__PROVIDED DATA__:
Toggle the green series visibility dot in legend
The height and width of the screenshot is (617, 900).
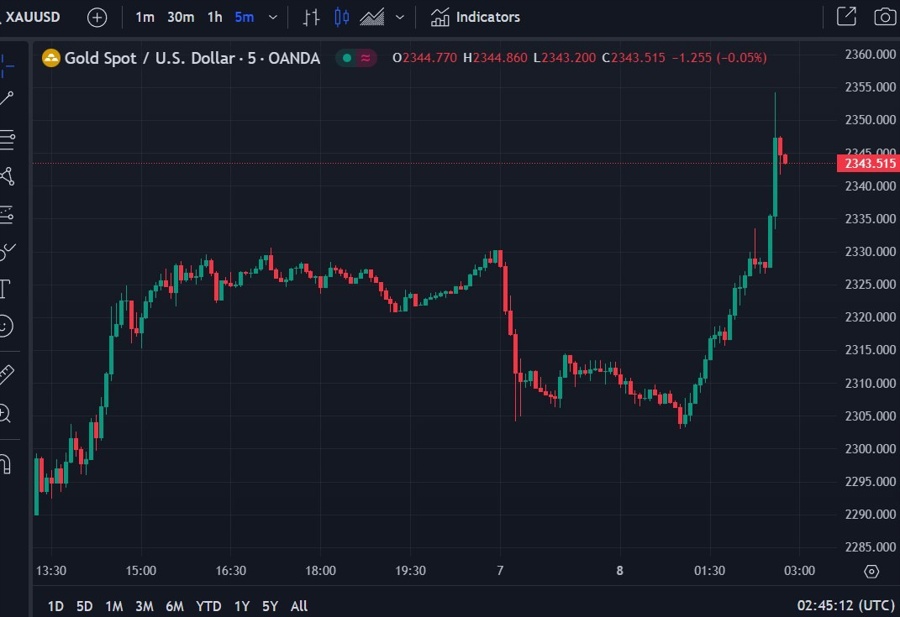point(345,58)
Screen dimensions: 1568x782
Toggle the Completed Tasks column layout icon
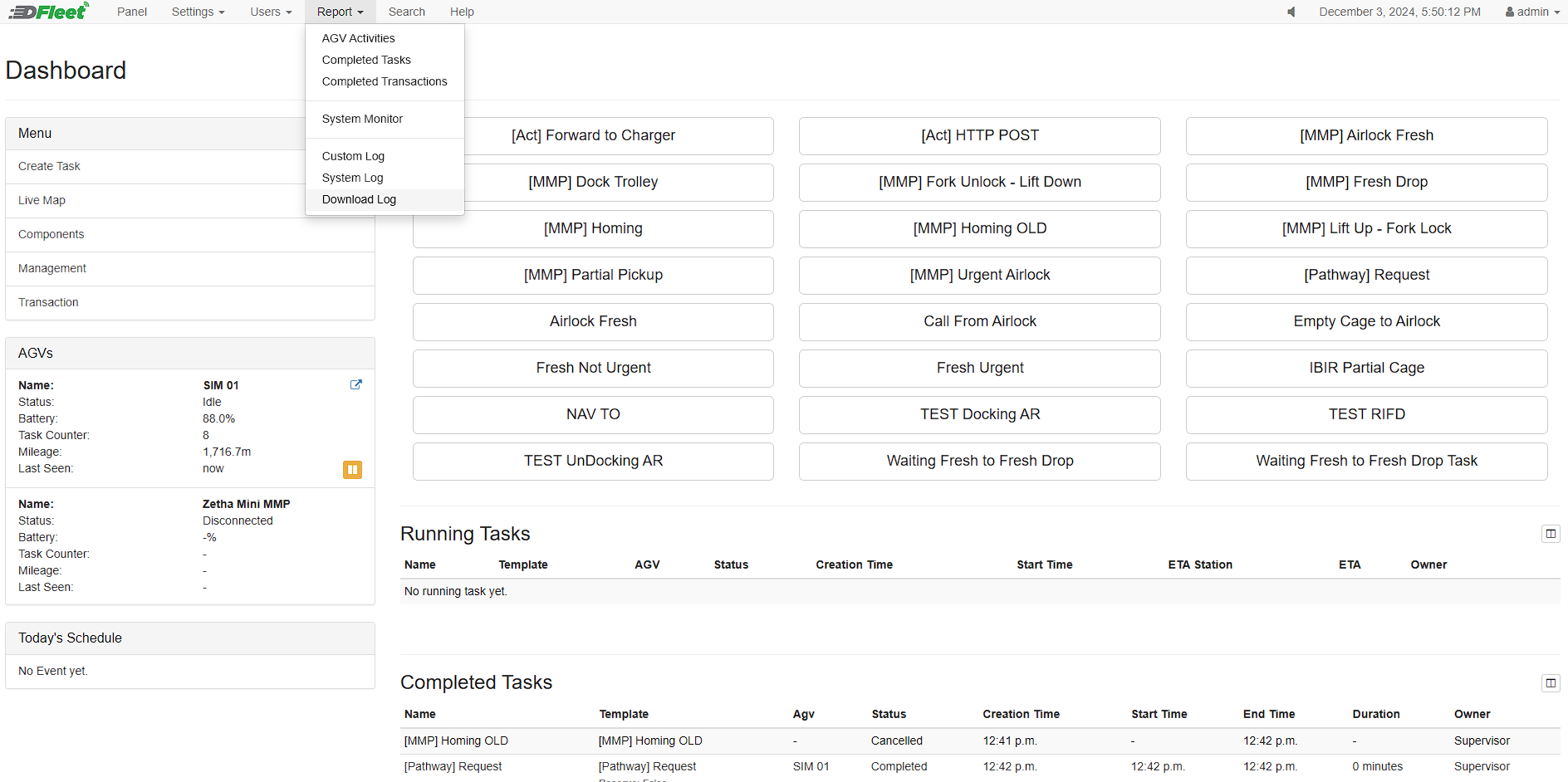[x=1551, y=683]
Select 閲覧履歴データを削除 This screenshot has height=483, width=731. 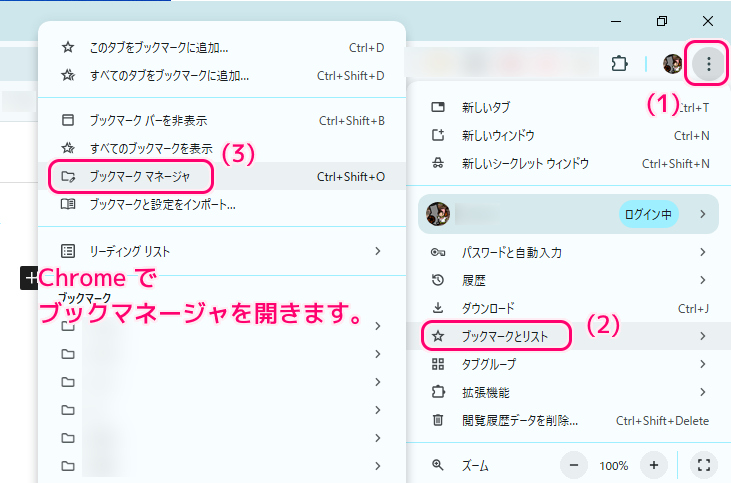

__PROBLEM TO WORK ON__: Could you set down, exactly as written, every line from the one with "Toggle the Completed Tasks column layout icon" to the end of the data, both ends included? Leave out the pictures.

__RESPONSE FOR THIS EXERCISE__:
Toggle the Completed Tasks column layout icon
[x=1551, y=683]
Select 閲覧履歴データを削除 This screenshot has height=483, width=731. 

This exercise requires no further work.